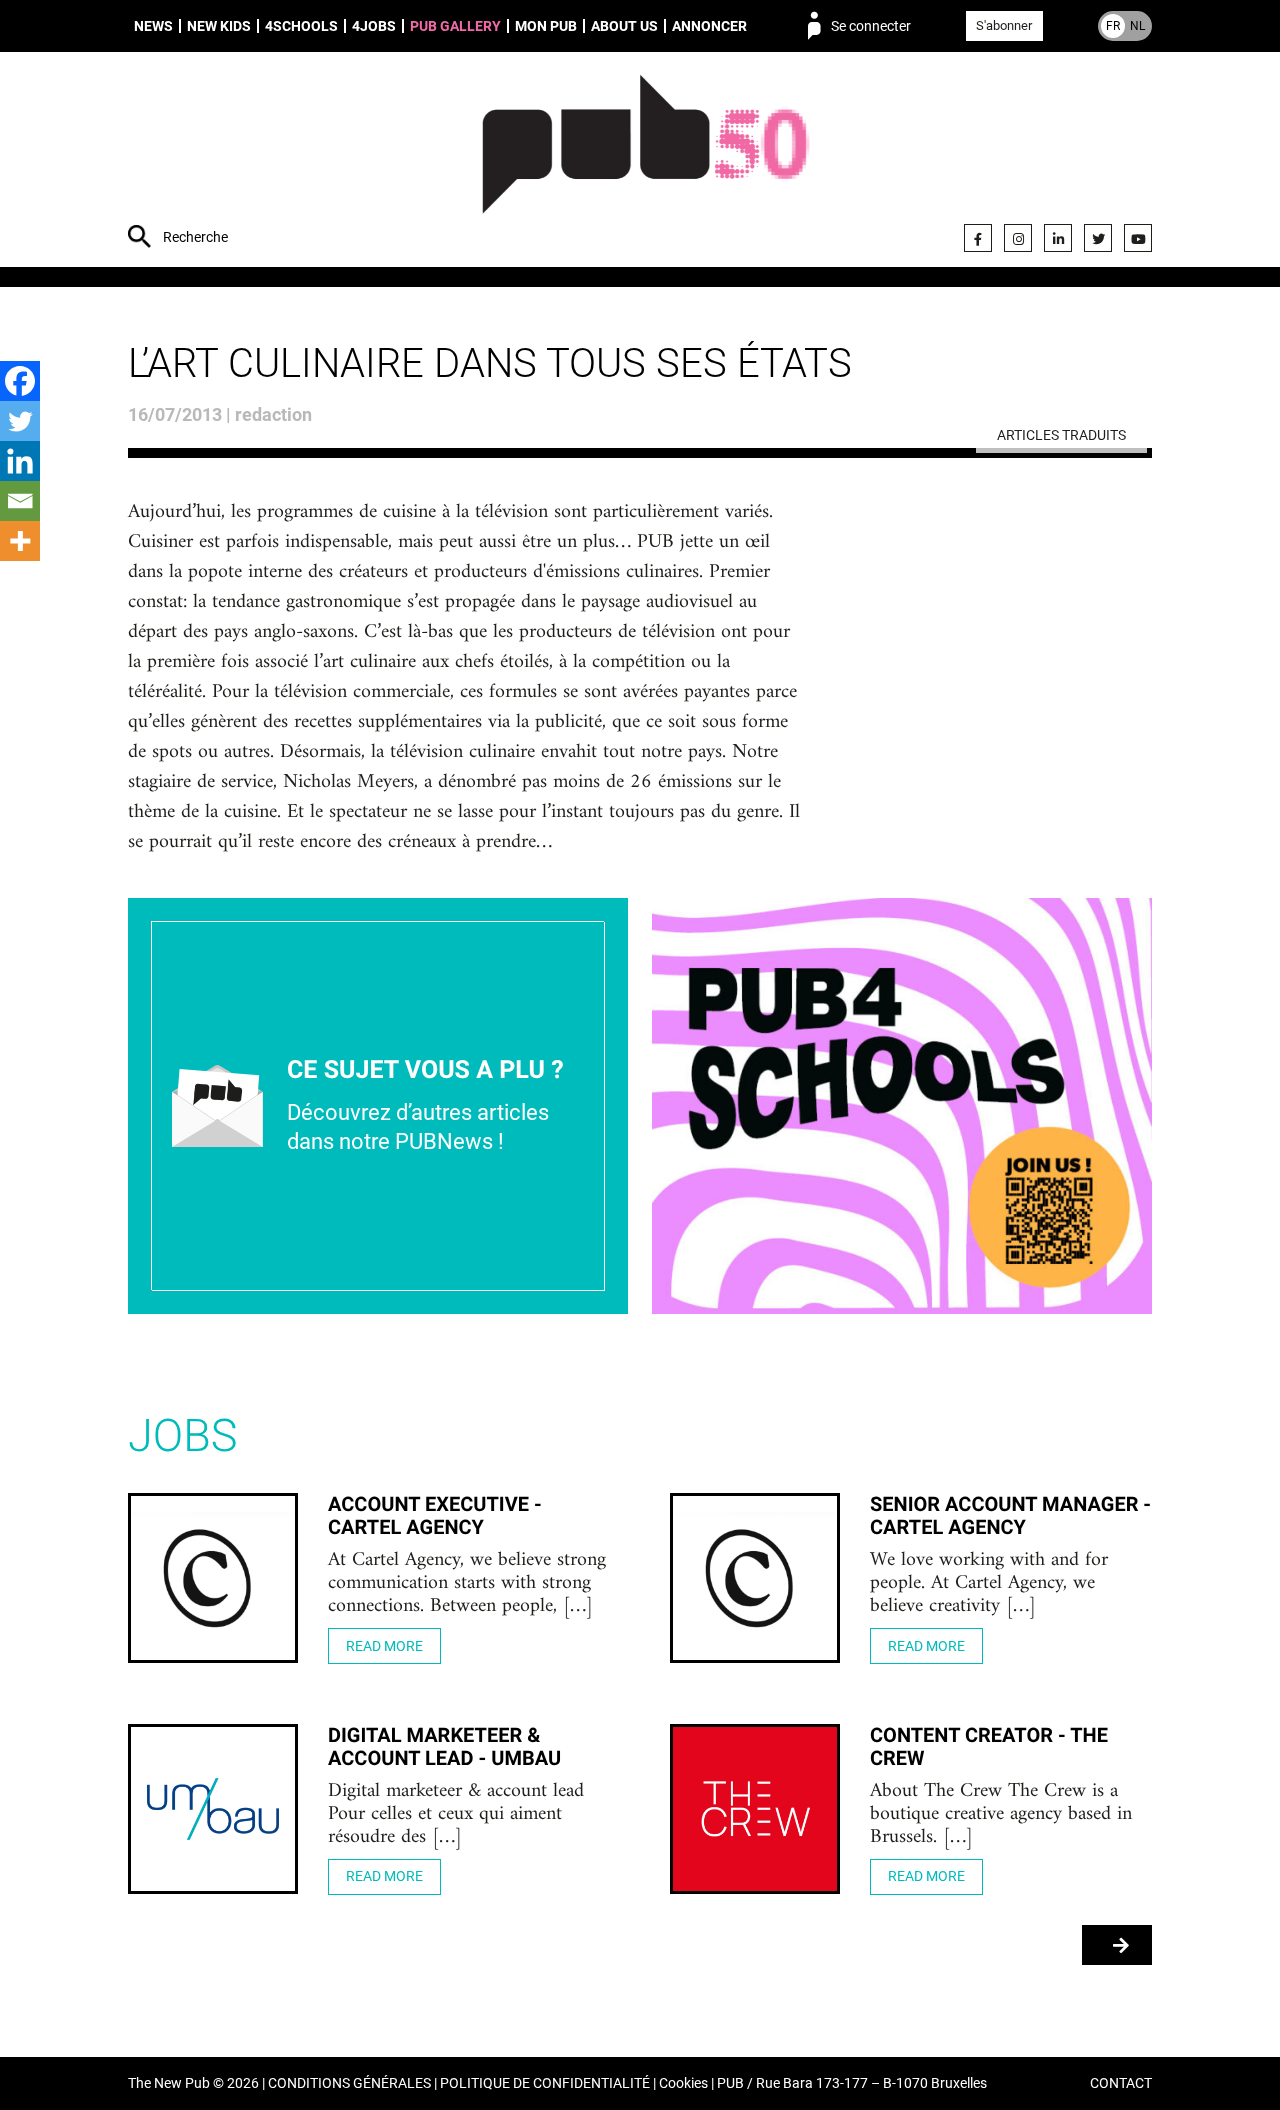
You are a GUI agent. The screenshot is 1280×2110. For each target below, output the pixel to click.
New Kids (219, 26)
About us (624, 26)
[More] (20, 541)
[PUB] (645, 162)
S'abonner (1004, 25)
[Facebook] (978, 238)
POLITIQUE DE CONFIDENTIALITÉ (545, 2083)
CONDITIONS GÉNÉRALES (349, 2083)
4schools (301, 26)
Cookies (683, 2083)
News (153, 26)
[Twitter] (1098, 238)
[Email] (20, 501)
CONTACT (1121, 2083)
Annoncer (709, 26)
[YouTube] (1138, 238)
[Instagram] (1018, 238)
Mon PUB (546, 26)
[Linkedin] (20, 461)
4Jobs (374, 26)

Task prompt
Exactly as they stand, retype all the entries, but omit the pictures.

Output for this task
You are a GUI agent. The screenshot is 1280×2110. For each target below, output the pixel to click.
New Kids (219, 26)
About us (624, 26)
[More] (20, 541)
[PUB] (645, 162)
S'abonner (1004, 25)
[Facebook] (978, 238)
POLITIQUE DE CONFIDENTIALITÉ (545, 2083)
CONDITIONS GÉNÉRALES (349, 2083)
4schools (301, 26)
Cookies (683, 2083)
News (153, 26)
[Twitter] (1098, 238)
[Email] (20, 501)
CONTACT (1121, 2083)
Annoncer (709, 26)
[YouTube] (1138, 238)
[Instagram] (1018, 238)
Mon PUB (546, 26)
[Linkedin] (20, 461)
4Jobs (374, 26)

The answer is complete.